▶ **DATASET EXTRACT**:

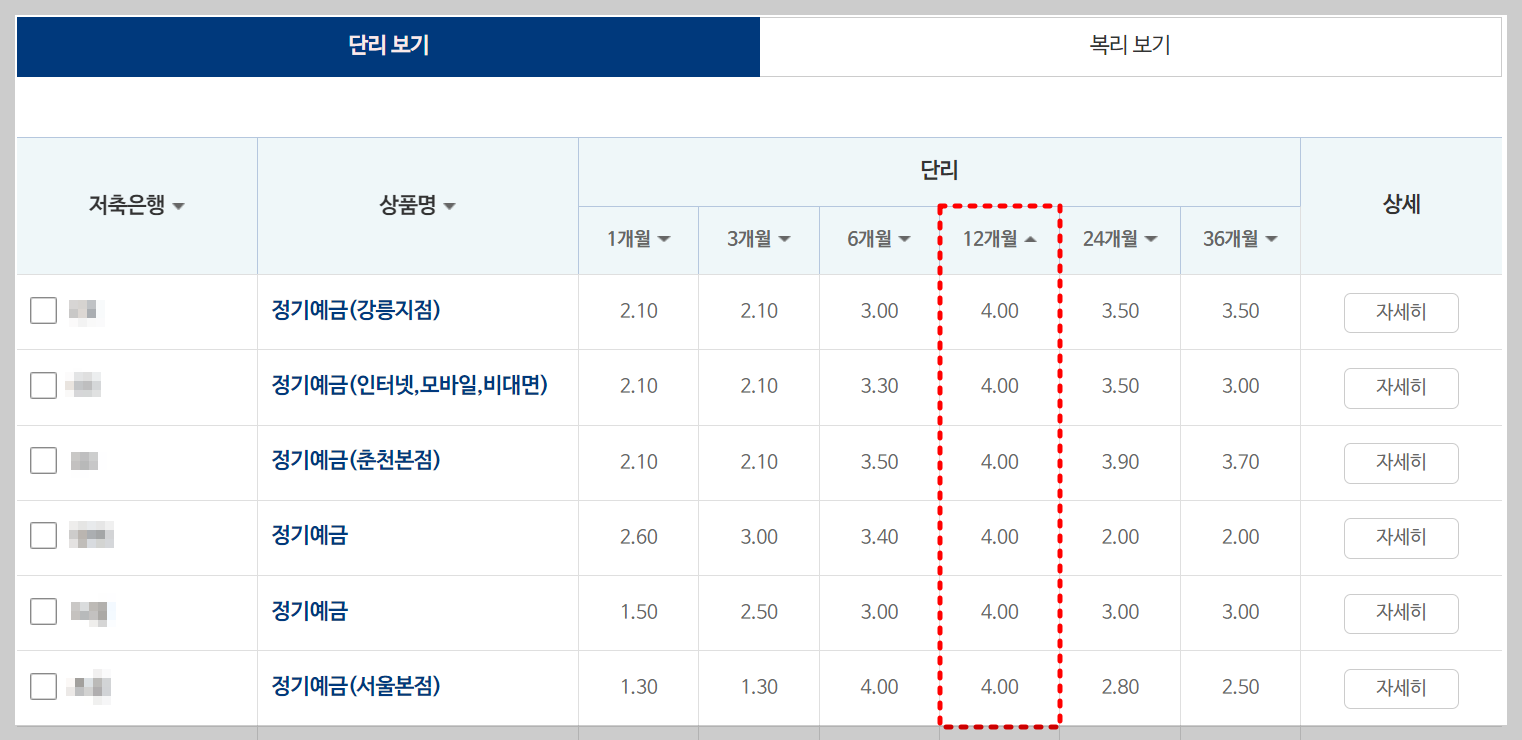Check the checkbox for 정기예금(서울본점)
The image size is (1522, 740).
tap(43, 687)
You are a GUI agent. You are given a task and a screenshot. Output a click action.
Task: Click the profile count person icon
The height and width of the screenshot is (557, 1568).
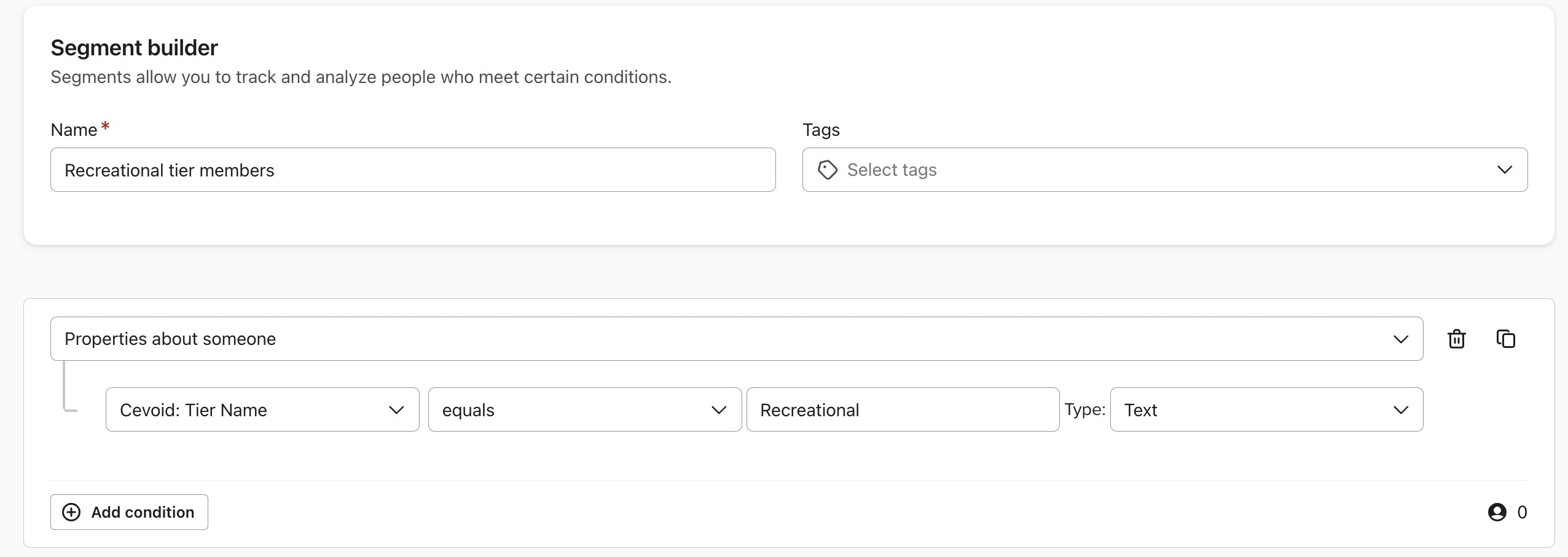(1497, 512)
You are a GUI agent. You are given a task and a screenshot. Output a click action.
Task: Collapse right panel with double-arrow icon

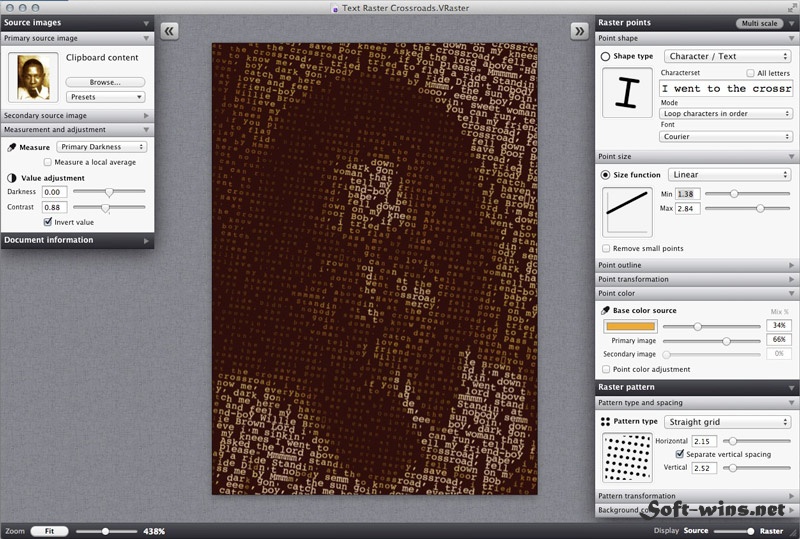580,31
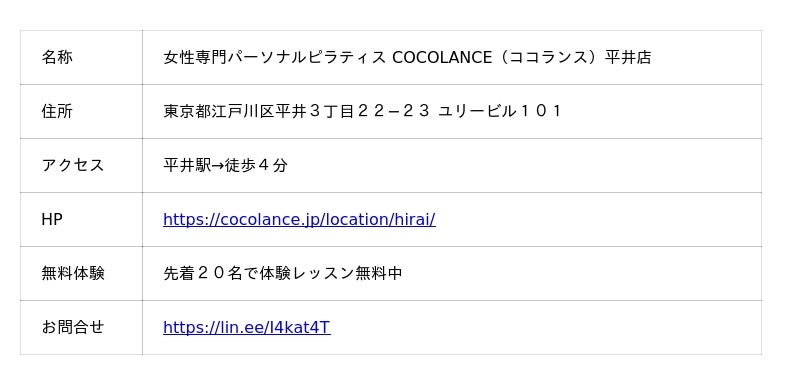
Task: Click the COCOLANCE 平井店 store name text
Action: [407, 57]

▶ **WHAT THE TASK ASKS**: Set down word for word every line from the one containing "Task: Collapse right" through the last line of the records above, both ends included. Leave out the pictures.

▶ **YOUR RESPONSE**:
Task: Collapse right panel with double-arrow icon

580,31
Task: Click the COCOLANCE 平井店 store name text
Action: [407, 57]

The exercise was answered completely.